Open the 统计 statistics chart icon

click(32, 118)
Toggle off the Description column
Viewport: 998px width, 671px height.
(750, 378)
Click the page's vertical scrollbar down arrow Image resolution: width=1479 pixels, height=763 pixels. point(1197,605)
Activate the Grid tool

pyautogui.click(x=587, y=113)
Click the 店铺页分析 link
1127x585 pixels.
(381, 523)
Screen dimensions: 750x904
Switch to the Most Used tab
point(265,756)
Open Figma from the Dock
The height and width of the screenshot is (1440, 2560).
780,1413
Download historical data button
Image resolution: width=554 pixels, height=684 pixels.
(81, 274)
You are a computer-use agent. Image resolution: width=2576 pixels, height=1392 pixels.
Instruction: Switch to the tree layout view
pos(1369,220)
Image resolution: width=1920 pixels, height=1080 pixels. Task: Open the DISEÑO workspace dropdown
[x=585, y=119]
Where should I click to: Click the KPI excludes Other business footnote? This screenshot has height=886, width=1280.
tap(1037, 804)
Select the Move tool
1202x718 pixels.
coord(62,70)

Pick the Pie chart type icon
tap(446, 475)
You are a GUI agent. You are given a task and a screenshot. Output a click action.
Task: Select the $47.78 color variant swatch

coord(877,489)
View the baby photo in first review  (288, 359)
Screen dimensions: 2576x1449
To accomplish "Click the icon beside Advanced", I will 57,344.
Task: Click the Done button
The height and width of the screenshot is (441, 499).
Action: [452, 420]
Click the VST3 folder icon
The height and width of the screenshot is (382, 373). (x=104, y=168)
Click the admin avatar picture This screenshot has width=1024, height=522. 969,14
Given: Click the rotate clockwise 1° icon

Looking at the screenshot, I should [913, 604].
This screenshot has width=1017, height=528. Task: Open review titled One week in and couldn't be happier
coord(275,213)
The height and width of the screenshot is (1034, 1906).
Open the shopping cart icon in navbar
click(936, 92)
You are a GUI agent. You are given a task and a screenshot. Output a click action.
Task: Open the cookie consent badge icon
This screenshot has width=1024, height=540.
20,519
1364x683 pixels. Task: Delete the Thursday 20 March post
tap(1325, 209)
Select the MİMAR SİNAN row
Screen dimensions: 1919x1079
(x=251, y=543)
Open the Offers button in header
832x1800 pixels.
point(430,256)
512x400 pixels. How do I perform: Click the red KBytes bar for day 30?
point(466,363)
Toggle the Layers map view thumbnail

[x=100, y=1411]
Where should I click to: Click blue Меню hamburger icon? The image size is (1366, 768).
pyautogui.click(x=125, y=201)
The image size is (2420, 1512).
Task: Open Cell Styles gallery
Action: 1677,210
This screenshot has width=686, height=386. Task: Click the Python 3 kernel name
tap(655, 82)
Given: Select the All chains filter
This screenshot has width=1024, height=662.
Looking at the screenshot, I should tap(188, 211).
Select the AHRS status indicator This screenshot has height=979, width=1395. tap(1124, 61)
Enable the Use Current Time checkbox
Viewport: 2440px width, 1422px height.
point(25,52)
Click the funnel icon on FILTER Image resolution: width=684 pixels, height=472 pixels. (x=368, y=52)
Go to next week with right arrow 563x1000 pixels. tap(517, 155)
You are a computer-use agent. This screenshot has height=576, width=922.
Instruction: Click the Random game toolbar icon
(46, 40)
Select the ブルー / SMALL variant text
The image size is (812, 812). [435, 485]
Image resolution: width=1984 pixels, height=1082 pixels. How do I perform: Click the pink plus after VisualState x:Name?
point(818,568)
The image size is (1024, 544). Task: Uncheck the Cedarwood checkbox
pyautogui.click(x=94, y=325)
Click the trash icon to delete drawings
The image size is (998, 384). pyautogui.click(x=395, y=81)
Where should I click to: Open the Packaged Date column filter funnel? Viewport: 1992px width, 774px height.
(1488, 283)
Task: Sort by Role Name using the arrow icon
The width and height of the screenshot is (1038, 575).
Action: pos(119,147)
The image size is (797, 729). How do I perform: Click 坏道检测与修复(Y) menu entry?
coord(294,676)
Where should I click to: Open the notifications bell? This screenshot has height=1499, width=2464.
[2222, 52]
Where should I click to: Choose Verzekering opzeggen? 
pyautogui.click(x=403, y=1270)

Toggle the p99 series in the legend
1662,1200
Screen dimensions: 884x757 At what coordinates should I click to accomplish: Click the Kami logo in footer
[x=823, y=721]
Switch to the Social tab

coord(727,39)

- TASK BRIEF: Can you reproduce the material above with every "Where should I click to" switched to "Where do I click to" and everything else left unchanged?

- TASK RESPONSE:
Open the 统计 statistics chart icon

click(32, 118)
Toggle off the Description column
Viewport: 998px width, 671px height.
(750, 378)
Click the page's vertical scrollbar down arrow Image resolution: width=1479 pixels, height=763 pixels. point(1197,605)
Activate the Grid tool

pyautogui.click(x=587, y=113)
Click the 店铺页分析 link
1127x585 pixels.
(381, 523)
Screen dimensions: 750x904
Switch to the Most Used tab
point(265,756)
Open Figma from the Dock
The height and width of the screenshot is (1440, 2560).
780,1413
Download historical data button
Image resolution: width=554 pixels, height=684 pixels.
(81, 274)
You are a computer-use agent. Image resolution: width=2576 pixels, height=1392 pixels.
Instruction: Switch to the tree layout view
pos(1369,220)
Image resolution: width=1920 pixels, height=1080 pixels. Task: Open the DISEÑO workspace dropdown
[x=585, y=119]
Where do I click to: Click the KPI excludes Other business footnote? This screenshot has height=886, width=1280.
tap(1037, 804)
Select the Move tool
1202x718 pixels.
coord(62,70)

Pick the Pie chart type icon
tap(446, 475)
You are a GUI agent. You are given a task and a screenshot. Output a click action.
Task: Select the $47.78 color variant swatch

coord(877,489)
View the baby photo in first review  (288, 359)
Screen dimensions: 2576x1449
To accomplish "Click the icon beside Advanced", I will 57,344.
Task: Click the Done button
The height and width of the screenshot is (441, 499).
Action: [452, 420]
Click the VST3 folder icon
The height and width of the screenshot is (382, 373). (x=104, y=168)
Click the admin avatar picture This screenshot has width=1024, height=522. 969,14
Given: Click the rotate clockwise 1° icon

Looking at the screenshot, I should [913, 604].
This screenshot has width=1017, height=528. Task: Open review titled One week in and couldn't be happier
coord(275,213)
The height and width of the screenshot is (1034, 1906).
Open the shopping cart icon in navbar
click(936, 92)
You are a GUI agent. You are given a task and a screenshot. Output a click action.
Task: Open the cookie consent badge icon
This screenshot has width=1024, height=540.
20,519
1364x683 pixels. Task: Delete the Thursday 20 March post
tap(1325, 209)
Select the MİMAR SİNAN row
Screen dimensions: 1919x1079
(x=251, y=543)
Open the Offers button in header
832x1800 pixels.
point(430,256)
512x400 pixels. How do I perform: Click the red KBytes bar for day 30?
point(466,363)
Toggle the Layers map view thumbnail

[x=100, y=1411]
Where do I click to: Click blue Меню hamburger icon? The image size is (1366, 768).
pyautogui.click(x=125, y=201)
The image size is (2420, 1512).
Task: Open Cell Styles gallery
Action: 1677,210
This screenshot has width=686, height=386. Task: Click the Python 3 kernel name
tap(655, 82)
Given: Select the All chains filter
This screenshot has width=1024, height=662.
Looking at the screenshot, I should tap(188, 211).
Select the AHRS status indicator This screenshot has height=979, width=1395. tap(1124, 61)
Enable the Use Current Time checkbox
Viewport: 2440px width, 1422px height.
point(25,52)
Click the funnel icon on FILTER Image resolution: width=684 pixels, height=472 pixels. (x=368, y=52)
Go to next week with right arrow 563x1000 pixels. tap(517, 155)
You are a computer-use agent. This screenshot has height=576, width=922.
Instruction: Click the Random game toolbar icon
(46, 40)
Select the ブルー / SMALL variant text
The image size is (812, 812). [435, 485]
Image resolution: width=1984 pixels, height=1082 pixels. How do I perform: Click the pink plus after VisualState x:Name?
point(818,568)
The image size is (1024, 544). Task: Uncheck the Cedarwood checkbox
pyautogui.click(x=94, y=325)
Click the trash icon to delete drawings
The image size is (998, 384). pyautogui.click(x=395, y=81)
Where do I click to: Open the Packaged Date column filter funnel? Viewport: 1992px width, 774px height.
(1488, 283)
Task: Sort by Role Name using the arrow icon
The width and height of the screenshot is (1038, 575).
Action: pos(119,147)
The image size is (797, 729). How do I perform: Click 坏道检测与修复(Y) menu entry?
coord(294,676)
Where do I click to: Open the notifications bell? This screenshot has height=1499, width=2464.
[2222, 52]
Where do I click to: Choose Verzekering opzeggen? 
pyautogui.click(x=403, y=1270)

Toggle the p99 series in the legend
1662,1200
Screen dimensions: 884x757 At what coordinates should I click to accomplish: Click the Kami logo in footer
[x=823, y=721]
Switch to the Social tab

coord(727,39)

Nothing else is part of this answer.